Enquanto ele estava deitado na cama, começou a sentir uma saudade enorme de quando a mãe o benzia, o cobria, apagava a luz do quarto e saia dizendo:
- Dorme com os anjinhos, meu amor!
“Meu amor”, as pessoas deveriam fazer um contrato concordando com todos os termos nele pré-estabelecidos antes de saírem por ai dizendo essas palavras. Salvo as boas mães.
Lembrou também que podia acordar sem preocupar-se com nada nem ninguém. Podia ser sincero ao responder a famosa pergunta:
- O que é que você tem?
Ah, como ficava feliz em poder dizer que era só uma dor de barriga, um corte na perna, que estava triste porque viu um passarinho morto. Sim, ele podia dizer o que tinha. Criança não esconde nada que lhe doa, mesmo quando é um assunto do coração.

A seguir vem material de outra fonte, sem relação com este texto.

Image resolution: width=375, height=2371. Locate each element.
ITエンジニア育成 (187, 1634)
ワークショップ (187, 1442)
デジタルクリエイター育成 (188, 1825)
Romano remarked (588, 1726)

Hoje em dia ao ouvir a mesma pergunta ele diz que não tem nada, e que não demora passar. Mas qualquer um sabe que quem diz não ter nada, tem mesmo é um pouco de tudo.

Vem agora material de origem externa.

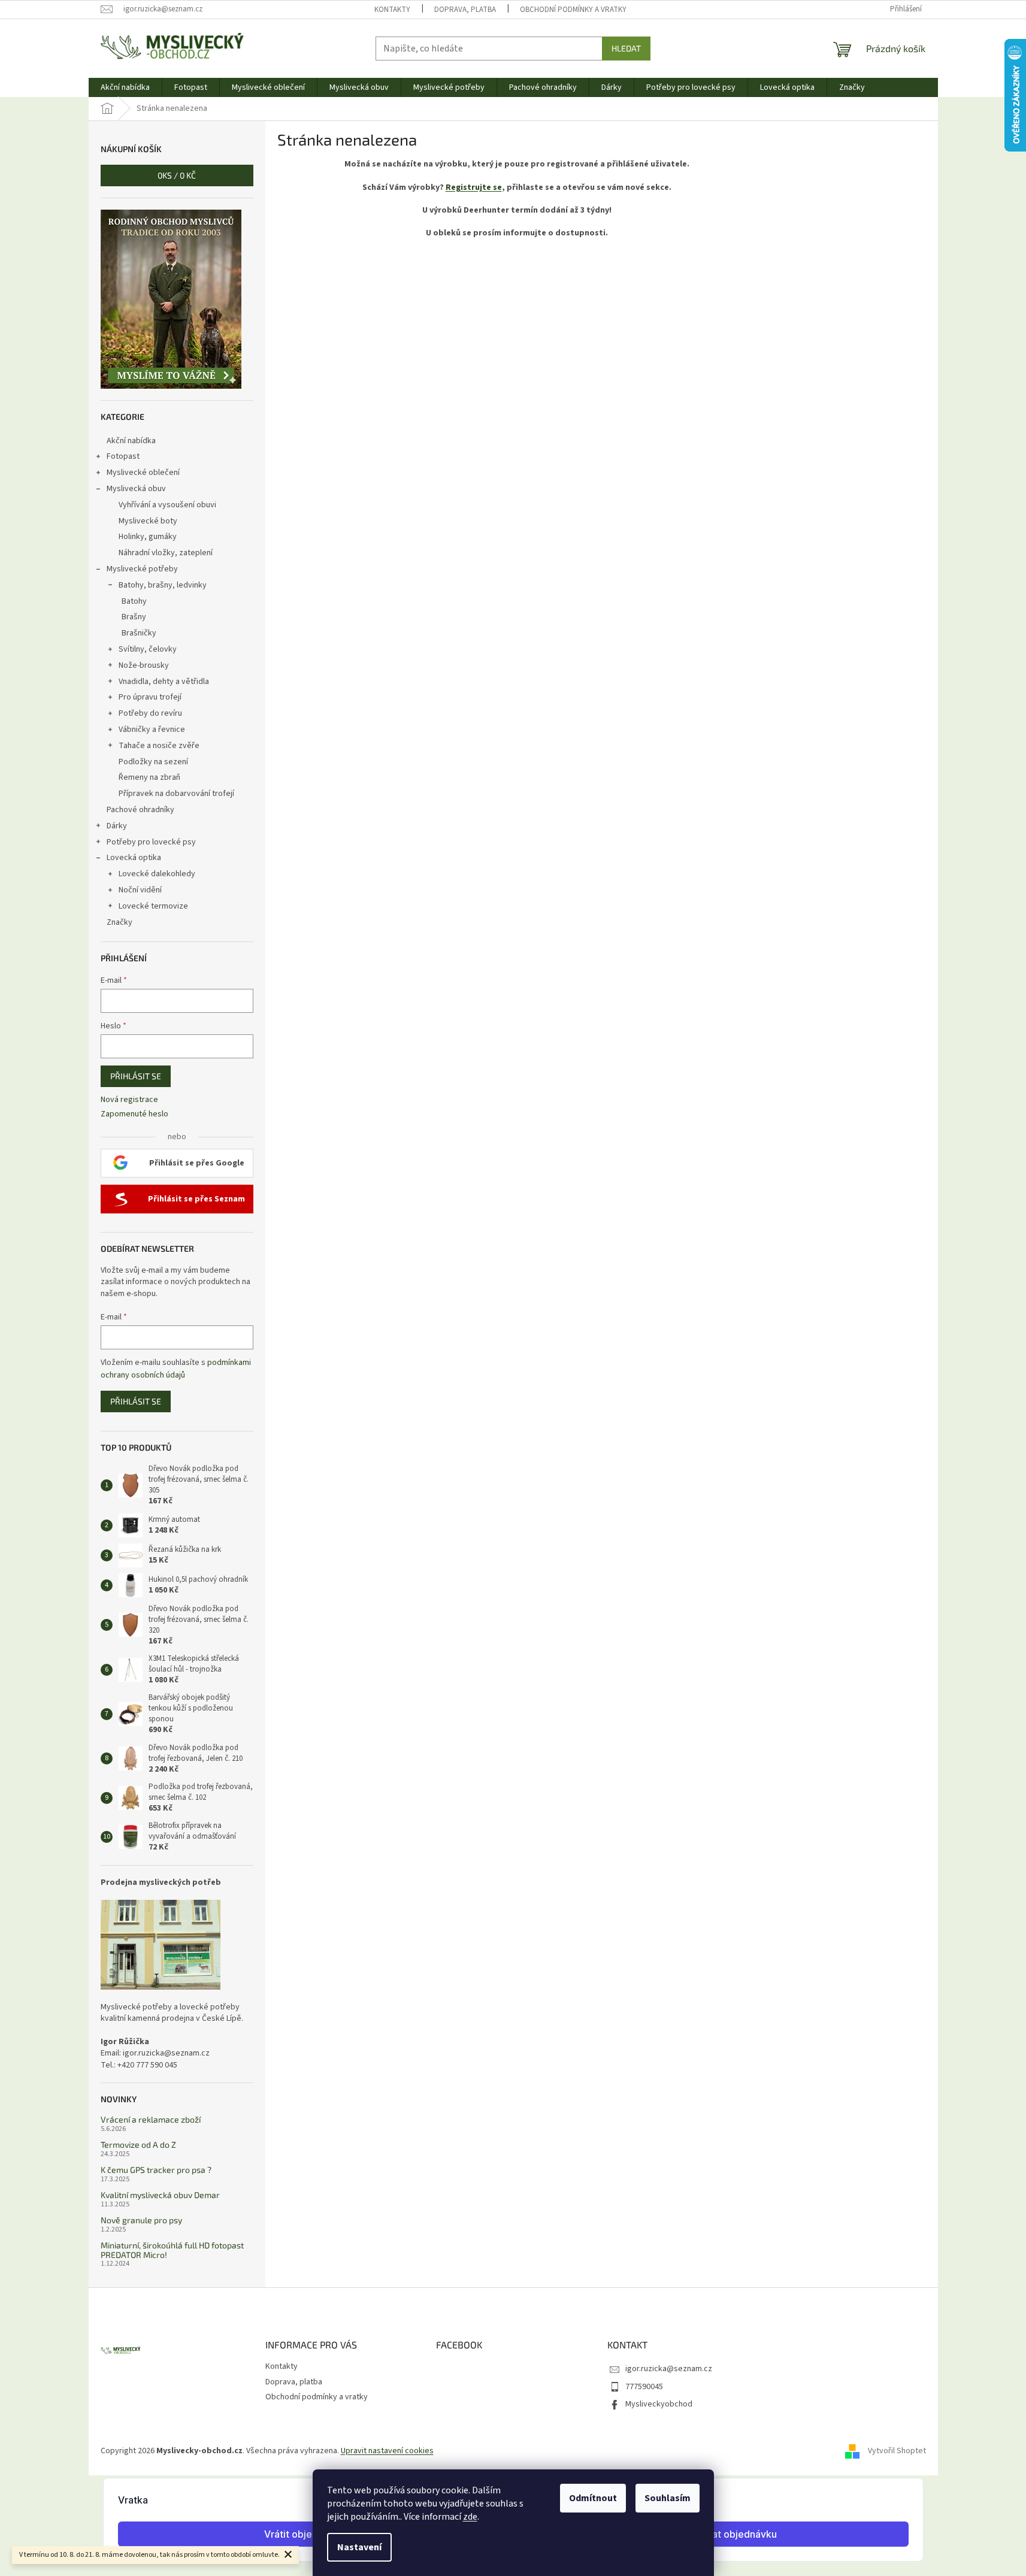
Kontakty (392, 9)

Foi crescendo e descobrindo que muita gente iria levantar a voz para ele, que iriam brigar sem mostrar motivos lógicos para isso, e que a única coisa que poderia fazer seria contabilizar no final do dia os sapos que engoliu.
Sentiu sua própria falta. Falta da capacidade que tinha de achar graça nele mesmo. Como quando você tropeça na rua e um quarteirão depois já é capaz de rir de sua trapalhada. Sentiu vontade de largar certos vícios que foi adquirindo ao longo dos anos para tentar esquecer coisas e pessoas. Sentiu remorso por ter brigado com o melhor amigo, por não ter retornado algumas ligações, por ter recusado convites de pessoas adoráveis, e tudo isso para que? Para correr atrás de um não sei o quê, um não sei quem.
Constatou que antes não tinha problemas para dormir, para comer, para conversar e nem para chorar em público. Agora, sofria de insônia, pulava refeições, limitava-se a responder somente o necessário, e chorava sozinho escondido no banheiro, graças a um comentário ridículo que ouviu certa vez, de que quem chora na frente dos outros é fraco.
Perdeu a inocência que trazia consigo, quis mandar em tudo, em todos. Tornou-se prepotente diante de determinadas situações. Fechou-se num casulo que construiu em volta de si, aderindo ao lema do: cortar antes que cresça.
O lado bom disso tudo foi que ele ganhou experiência. Entendeu por exemplo que nem sempre o cheio é melhor que o vazio, que sua família não era a pior do mundo, que carteira de motorista não simboliza carta de alforria, afinal você pode fugir, mas e quando o combustível acabar? E por mais idiota que ele fosse, Deus haveria de lhe dar uma nova chance para se encantar com a vida.
Tudo isso que o incomodava tanto hoje, amanhã não passará de um ontem não resolvido. Aos poucos a sensação de que nada andava acontecendo ia se dissolvendo no escuro.
E no silêncio que abafava o quarto, pediu para que o dia nascesse logo. Essa seria sua oportunidade de alcançar e buscar o céu para alguém.